Вера Прозорова — это яркое романтическое скерцо, остроумная, смелая, даже чуть беспардонная, вращающаяся во многих кругах, родственница второй жены Нейгауза, знакомица многих его учеников, в частности Рихтера. Не эрудированная, но с цепкой памятью, способная производить впечатление персоны, причастной к интеллектуальным тайнам. Она не то чтобы принуждала всех влюбляться в себя, но почти на физическом уровне не переносила, когда замечала, что мужчина никак, хотя бы втайне, не мечтает о ней. Насчет Шуриньки она, как он предполагал, некоторое время сомневалась: влюблен или нет, — не назойливо, но регулярно проверяя, не дрогнуло ли его сердце, не пополнит ли он череду ее воздыхателей, не предпримет ли штурма. Однажды она даже приехала к нему на Зеленоградскую: ему было так плохо, что он с трудом поднялся, чтобы встретить ее. Поводом для встречи стало желание Веры дать Лапшину почитать мартовскую книжку «Нового мира», где были опубликованы новые стихи Смелякова и Симонова. Вера любила поэзию почти так же страстно, как любила любовь к себе окружающих. Сидела она у него очень долго, говорила без умолку, острила и безудержно хохотала над собственными остротами. Шура изнемогал от боли, но не подавал виду, стараясь поддерживать беседу. Наконец он вежливо напомнил ей, что скоро уйдет последняя электричка до Москвы. Верочка заметно расстроилась, нахмурилась и спешно засобиралась. Уходя, загадочно бросила:
— Иногда борьба с собой не нужна и смешна.

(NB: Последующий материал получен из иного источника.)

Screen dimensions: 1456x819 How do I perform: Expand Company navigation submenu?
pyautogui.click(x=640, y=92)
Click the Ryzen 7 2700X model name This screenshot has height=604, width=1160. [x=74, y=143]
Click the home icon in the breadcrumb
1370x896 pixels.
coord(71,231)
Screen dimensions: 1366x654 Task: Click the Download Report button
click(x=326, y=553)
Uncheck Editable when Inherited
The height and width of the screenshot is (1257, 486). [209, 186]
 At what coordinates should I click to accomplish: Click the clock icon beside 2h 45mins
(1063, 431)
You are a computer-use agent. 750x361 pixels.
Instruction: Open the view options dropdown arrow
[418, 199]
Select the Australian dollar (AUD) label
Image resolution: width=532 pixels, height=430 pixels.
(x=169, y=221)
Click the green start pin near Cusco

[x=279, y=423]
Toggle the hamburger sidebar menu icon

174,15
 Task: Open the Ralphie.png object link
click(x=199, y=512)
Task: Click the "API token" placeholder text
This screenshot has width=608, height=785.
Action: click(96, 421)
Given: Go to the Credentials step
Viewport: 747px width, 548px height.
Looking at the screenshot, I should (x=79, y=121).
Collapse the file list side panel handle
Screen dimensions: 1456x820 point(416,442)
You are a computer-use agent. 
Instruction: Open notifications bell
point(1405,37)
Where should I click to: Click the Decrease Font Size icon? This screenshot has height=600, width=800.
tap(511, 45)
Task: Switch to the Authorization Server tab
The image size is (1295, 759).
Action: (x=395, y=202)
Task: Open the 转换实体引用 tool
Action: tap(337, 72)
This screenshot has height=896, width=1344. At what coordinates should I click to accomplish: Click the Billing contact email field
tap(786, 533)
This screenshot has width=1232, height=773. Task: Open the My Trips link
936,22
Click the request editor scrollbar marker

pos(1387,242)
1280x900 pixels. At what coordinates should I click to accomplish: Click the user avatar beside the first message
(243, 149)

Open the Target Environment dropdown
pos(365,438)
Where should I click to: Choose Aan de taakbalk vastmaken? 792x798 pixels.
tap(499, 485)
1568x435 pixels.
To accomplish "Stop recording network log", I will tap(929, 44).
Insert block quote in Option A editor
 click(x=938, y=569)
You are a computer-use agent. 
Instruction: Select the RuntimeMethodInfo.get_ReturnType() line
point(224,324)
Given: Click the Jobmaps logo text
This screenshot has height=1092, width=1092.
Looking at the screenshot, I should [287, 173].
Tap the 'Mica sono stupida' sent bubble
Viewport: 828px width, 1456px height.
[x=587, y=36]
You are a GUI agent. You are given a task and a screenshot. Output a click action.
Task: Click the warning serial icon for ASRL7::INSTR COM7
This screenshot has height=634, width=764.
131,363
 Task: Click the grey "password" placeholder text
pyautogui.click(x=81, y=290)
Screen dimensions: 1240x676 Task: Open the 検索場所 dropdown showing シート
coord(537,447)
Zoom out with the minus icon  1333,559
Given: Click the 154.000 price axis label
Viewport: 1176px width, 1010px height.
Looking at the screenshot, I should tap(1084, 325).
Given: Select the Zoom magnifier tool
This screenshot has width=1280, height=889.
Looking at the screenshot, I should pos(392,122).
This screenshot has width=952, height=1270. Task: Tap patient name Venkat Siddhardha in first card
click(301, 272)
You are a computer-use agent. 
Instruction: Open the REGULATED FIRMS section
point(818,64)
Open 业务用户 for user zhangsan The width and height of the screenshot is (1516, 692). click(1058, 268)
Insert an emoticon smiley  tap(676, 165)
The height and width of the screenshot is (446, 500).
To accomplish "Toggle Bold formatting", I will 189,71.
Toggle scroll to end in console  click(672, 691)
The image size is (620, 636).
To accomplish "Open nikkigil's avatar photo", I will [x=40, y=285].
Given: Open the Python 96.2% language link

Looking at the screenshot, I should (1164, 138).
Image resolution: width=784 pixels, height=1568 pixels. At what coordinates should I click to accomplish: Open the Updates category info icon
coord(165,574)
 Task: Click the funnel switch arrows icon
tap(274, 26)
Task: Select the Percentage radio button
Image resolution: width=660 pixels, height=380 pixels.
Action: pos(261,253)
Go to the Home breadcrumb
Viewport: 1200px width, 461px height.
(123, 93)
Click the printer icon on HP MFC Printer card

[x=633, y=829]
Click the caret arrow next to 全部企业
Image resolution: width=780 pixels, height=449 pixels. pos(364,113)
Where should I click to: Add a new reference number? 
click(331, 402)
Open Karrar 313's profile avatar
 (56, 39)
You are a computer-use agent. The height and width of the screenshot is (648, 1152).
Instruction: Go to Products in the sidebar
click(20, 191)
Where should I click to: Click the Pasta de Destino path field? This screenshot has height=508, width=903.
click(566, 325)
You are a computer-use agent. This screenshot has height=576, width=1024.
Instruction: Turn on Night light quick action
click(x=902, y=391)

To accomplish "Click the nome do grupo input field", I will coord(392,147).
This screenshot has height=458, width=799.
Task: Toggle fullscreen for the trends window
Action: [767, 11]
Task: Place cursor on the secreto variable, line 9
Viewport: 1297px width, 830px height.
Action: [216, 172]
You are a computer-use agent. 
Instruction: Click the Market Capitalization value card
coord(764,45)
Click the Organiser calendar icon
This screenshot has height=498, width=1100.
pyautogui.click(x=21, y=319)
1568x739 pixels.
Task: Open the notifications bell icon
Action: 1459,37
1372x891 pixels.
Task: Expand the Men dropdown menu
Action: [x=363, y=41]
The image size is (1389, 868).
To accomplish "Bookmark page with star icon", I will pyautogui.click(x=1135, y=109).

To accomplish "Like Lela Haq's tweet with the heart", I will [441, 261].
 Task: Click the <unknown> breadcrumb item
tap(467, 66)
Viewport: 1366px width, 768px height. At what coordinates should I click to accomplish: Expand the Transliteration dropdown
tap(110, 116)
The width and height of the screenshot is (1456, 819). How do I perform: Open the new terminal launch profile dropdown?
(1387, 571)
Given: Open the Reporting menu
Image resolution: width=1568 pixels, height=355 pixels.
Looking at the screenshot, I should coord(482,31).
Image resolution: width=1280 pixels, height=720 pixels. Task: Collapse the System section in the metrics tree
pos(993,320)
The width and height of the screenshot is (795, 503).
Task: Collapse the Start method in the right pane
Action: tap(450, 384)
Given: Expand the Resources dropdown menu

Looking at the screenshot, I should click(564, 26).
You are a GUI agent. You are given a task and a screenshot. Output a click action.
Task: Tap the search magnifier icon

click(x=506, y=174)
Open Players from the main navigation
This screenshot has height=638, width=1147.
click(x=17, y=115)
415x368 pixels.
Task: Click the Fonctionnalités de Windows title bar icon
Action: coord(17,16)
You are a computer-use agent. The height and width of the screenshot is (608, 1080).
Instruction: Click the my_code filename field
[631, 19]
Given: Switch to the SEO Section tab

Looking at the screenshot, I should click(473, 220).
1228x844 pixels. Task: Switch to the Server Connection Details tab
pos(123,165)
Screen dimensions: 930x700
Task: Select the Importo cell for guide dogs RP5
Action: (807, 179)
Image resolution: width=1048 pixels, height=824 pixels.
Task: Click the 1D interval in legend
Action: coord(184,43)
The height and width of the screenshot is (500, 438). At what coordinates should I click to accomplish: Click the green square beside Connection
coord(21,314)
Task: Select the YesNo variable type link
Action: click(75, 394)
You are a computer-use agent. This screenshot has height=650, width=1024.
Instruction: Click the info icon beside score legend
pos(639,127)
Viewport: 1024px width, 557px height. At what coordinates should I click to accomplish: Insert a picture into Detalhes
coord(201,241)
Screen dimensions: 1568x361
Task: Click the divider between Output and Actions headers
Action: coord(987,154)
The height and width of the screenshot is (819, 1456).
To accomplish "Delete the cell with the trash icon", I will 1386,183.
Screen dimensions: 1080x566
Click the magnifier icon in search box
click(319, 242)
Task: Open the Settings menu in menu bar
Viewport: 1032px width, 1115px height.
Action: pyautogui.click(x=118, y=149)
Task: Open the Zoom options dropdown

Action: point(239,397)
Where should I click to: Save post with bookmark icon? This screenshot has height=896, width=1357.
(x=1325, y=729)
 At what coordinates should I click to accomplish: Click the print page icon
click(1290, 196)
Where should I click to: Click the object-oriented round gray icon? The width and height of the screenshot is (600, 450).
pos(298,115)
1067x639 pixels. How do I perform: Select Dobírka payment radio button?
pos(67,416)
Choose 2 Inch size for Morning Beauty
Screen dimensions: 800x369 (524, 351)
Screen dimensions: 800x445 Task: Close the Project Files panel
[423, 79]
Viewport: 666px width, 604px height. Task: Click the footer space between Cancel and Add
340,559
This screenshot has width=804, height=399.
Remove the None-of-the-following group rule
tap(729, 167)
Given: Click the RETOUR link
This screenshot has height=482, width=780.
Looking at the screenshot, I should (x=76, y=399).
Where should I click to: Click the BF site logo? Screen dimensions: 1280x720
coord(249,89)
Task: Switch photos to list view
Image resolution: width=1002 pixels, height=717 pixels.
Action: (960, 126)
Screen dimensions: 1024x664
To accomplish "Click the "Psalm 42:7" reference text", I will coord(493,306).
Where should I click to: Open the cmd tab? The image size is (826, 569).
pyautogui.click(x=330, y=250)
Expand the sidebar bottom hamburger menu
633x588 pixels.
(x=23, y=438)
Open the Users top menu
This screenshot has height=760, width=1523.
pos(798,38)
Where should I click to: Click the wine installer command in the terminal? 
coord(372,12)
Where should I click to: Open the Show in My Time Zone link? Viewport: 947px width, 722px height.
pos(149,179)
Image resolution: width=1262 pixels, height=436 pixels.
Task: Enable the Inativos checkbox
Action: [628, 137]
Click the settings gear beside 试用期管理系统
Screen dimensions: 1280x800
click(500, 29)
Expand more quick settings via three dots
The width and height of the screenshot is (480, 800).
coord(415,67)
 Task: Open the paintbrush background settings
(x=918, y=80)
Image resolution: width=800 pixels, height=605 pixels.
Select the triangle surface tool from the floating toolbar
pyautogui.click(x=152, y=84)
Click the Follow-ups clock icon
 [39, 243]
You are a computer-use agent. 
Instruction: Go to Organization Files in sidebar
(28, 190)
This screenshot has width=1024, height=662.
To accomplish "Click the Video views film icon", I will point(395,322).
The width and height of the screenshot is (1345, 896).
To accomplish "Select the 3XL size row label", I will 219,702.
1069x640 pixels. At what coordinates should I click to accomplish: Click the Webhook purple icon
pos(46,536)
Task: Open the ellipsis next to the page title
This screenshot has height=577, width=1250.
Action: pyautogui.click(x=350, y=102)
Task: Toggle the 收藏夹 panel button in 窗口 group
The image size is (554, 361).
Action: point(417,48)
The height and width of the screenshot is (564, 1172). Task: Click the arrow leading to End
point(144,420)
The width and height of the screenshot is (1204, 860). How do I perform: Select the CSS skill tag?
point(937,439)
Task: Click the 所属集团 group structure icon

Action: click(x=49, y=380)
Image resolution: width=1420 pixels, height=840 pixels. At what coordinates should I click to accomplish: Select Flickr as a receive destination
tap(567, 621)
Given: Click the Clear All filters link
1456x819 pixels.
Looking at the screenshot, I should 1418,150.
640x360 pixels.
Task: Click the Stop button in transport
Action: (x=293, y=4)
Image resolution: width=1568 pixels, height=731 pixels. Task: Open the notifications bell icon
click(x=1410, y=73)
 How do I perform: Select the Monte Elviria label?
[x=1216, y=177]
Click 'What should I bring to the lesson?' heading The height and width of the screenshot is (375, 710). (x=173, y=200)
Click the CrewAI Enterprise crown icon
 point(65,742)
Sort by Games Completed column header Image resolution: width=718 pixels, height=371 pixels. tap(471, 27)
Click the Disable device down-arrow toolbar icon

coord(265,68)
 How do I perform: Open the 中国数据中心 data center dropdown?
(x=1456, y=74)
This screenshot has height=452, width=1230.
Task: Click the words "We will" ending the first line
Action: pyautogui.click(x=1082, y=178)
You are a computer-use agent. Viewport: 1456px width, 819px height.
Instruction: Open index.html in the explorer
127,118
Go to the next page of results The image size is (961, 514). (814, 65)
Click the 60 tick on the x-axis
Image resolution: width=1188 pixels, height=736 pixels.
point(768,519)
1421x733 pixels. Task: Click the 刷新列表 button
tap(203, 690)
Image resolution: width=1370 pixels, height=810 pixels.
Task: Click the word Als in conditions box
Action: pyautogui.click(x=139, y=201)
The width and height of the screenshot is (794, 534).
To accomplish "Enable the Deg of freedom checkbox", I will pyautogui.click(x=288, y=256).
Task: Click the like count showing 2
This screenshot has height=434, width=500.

Вторая девушка, Генриетта Платова, чем-то была похожа на Веру — та же дерзость, тот же задор, но если в Вере бурлила безостановочно романтическая самовлюбленная дребедень, заставляющая ее потакать только своим порывам и свирепеть, когда другие эти порывы игнорировали, то Генриетта жила не так эгоцентрично, с неторопливым достоинством в повадке, тонко и метко, видимо, в силу особой гибкой природы ориентировалась в окружающих, заставляя их действовать по ее плану, но так, чтобы никто не посчитал себя к чему-то принуждаемым. Учеба в театральном училище не проходила даром, она наигрывала и в жизни, но со вкусом, со вниманием к партнеру.